Required work: Take the material below and reproduce, word for word, only the lines from the line with "Open the Teamwork menu" through the line with "Task: Open the home icon in the left sidebar".

Supplied information:
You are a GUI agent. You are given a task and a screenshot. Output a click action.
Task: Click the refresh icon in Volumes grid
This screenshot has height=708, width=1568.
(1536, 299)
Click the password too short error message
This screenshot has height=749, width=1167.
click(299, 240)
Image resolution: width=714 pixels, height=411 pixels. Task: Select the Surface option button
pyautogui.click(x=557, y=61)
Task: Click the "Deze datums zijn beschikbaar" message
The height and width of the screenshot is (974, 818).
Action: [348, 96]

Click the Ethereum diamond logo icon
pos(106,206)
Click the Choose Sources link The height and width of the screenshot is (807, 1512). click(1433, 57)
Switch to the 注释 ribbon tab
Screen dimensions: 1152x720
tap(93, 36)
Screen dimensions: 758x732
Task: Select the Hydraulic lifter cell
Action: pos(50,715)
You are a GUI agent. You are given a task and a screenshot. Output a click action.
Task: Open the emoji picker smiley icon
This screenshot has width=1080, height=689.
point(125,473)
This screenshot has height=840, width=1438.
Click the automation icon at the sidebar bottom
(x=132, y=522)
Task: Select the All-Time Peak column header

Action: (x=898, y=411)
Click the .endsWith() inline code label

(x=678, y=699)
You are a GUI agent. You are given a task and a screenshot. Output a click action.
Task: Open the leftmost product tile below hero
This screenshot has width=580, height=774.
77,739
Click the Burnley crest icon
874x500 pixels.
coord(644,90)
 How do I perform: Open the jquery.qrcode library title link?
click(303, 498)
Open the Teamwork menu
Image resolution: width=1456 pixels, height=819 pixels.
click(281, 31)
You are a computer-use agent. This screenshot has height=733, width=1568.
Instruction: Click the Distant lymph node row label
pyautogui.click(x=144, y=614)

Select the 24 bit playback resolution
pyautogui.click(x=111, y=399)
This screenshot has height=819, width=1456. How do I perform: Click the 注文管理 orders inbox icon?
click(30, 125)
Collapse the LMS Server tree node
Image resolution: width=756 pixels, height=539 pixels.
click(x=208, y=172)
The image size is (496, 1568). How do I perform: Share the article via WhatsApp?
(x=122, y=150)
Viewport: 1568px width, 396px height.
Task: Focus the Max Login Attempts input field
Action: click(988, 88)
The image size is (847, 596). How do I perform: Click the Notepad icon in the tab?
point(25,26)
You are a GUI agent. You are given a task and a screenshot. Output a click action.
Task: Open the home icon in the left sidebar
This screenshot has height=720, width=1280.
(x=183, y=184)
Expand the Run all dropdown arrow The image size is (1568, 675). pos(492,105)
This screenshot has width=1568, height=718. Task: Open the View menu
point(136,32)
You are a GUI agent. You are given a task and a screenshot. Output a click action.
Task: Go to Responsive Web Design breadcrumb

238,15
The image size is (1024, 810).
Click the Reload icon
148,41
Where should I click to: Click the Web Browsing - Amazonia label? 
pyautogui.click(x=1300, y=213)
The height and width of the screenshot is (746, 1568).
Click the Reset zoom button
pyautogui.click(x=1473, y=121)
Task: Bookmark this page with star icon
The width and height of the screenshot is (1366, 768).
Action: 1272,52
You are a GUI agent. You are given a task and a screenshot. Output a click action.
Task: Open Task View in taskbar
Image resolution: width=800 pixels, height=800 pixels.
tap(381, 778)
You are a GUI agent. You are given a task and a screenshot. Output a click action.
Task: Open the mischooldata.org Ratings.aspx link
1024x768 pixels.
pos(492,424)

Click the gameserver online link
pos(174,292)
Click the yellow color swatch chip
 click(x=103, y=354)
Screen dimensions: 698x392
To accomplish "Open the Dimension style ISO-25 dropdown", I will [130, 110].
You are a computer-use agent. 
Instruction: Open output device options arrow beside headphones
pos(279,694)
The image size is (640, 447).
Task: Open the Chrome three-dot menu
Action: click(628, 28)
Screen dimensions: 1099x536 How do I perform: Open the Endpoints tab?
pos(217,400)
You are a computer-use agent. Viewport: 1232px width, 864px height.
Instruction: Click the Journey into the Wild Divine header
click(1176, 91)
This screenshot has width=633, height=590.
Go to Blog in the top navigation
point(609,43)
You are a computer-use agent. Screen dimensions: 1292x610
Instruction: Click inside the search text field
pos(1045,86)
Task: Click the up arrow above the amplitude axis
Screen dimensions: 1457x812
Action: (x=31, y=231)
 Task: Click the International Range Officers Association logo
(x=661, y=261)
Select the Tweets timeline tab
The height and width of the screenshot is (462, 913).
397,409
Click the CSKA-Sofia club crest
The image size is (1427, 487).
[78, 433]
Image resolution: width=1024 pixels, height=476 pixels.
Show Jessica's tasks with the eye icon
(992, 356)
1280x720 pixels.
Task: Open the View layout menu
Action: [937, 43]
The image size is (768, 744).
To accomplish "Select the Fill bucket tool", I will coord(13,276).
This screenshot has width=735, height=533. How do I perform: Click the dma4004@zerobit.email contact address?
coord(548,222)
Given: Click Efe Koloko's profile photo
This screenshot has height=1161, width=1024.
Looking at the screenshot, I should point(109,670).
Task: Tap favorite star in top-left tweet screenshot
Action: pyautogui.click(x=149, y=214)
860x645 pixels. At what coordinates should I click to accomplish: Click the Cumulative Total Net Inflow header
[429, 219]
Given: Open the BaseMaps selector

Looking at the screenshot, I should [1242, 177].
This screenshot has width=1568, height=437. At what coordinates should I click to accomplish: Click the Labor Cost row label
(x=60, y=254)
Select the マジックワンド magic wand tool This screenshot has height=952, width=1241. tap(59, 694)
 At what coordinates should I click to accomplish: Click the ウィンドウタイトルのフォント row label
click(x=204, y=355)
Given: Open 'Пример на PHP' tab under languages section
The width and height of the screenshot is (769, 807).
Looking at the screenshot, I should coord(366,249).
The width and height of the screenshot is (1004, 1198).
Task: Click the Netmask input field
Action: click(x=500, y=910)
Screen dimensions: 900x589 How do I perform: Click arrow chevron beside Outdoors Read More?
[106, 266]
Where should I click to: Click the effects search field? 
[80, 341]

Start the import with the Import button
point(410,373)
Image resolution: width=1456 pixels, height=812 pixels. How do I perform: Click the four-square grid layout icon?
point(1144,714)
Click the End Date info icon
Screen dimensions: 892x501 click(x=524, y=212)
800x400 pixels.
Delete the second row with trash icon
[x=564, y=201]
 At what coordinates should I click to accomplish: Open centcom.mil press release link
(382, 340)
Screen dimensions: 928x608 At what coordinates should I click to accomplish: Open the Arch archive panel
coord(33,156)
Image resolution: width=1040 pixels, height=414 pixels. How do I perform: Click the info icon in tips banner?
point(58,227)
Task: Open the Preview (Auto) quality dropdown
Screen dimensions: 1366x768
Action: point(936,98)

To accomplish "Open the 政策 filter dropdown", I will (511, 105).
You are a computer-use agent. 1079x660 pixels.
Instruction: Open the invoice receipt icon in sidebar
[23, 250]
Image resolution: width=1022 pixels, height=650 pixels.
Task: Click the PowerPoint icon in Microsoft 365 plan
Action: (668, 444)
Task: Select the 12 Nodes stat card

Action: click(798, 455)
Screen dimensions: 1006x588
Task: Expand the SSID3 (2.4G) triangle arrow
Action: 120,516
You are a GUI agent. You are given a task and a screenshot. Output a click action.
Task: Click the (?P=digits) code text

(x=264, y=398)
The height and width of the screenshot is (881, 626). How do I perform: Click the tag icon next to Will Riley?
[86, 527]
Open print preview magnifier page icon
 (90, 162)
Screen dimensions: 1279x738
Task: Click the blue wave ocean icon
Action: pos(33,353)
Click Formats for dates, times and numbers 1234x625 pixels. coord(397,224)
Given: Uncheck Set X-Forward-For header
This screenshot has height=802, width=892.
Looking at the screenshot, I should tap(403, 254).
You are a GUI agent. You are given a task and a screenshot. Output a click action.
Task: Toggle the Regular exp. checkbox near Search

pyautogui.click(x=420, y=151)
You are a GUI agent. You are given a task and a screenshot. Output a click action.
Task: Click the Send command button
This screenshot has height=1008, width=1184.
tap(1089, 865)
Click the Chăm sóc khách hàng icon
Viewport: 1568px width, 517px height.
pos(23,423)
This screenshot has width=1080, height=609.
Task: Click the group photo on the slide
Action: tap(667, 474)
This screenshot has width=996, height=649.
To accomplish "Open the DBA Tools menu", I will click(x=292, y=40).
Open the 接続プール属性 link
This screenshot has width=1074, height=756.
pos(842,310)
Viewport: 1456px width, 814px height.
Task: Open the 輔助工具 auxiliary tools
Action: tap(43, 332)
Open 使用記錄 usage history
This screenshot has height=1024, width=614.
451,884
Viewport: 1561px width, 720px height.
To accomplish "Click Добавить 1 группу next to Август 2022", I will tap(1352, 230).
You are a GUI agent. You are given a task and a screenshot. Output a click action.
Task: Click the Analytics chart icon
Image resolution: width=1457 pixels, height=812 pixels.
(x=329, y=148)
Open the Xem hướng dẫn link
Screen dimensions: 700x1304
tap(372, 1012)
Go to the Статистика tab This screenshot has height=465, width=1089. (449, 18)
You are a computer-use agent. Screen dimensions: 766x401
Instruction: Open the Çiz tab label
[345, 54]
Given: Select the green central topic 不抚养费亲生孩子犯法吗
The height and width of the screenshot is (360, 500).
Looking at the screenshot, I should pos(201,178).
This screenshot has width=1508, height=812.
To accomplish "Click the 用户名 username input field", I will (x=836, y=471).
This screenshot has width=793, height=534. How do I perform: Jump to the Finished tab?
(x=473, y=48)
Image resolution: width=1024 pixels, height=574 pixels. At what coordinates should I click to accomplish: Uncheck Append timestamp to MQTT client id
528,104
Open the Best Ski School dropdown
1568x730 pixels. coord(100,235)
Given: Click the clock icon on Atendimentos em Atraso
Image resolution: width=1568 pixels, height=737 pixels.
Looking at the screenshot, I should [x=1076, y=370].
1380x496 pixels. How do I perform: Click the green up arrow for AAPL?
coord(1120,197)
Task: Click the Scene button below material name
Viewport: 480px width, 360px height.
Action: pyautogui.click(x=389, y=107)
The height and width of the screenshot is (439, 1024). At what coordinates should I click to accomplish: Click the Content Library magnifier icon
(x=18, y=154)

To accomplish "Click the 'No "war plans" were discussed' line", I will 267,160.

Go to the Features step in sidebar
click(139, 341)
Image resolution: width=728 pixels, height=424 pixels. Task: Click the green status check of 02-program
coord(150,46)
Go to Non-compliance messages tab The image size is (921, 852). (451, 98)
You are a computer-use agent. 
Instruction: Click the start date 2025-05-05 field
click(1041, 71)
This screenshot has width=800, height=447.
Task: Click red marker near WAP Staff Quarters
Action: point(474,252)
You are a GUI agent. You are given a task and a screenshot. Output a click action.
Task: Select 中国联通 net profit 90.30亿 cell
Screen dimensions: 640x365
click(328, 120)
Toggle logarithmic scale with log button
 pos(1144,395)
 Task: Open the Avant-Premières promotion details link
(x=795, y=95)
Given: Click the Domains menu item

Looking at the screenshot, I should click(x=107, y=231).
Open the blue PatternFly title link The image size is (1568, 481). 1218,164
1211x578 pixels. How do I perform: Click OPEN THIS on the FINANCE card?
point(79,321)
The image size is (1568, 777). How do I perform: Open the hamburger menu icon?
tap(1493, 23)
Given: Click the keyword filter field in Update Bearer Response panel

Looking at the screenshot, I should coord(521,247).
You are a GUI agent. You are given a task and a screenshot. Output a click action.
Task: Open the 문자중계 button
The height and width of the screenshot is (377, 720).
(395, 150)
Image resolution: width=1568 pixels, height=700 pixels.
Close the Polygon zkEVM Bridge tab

Final answer:
Open the Teamwork menu
Image resolution: width=1456 pixels, height=819 pixels.
click(281, 31)
You are a computer-use agent. This screenshot has height=733, width=1568.
Instruction: Click the Distant lymph node row label
pyautogui.click(x=144, y=614)

Select the 24 bit playback resolution
pyautogui.click(x=111, y=399)
This screenshot has height=819, width=1456. How do I perform: Click the 注文管理 orders inbox icon?
click(30, 125)
Collapse the LMS Server tree node
Image resolution: width=756 pixels, height=539 pixels.
click(x=208, y=172)
The image size is (496, 1568). How do I perform: Share the article via WhatsApp?
(x=122, y=150)
Viewport: 1568px width, 396px height.
Task: Focus the Max Login Attempts input field
Action: click(988, 88)
The image size is (847, 596). How do I perform: Click the Notepad icon in the tab?
point(25,26)
You are a GUI agent. You are given a task and a screenshot. Output a click action.
Task: Open the home icon in the left sidebar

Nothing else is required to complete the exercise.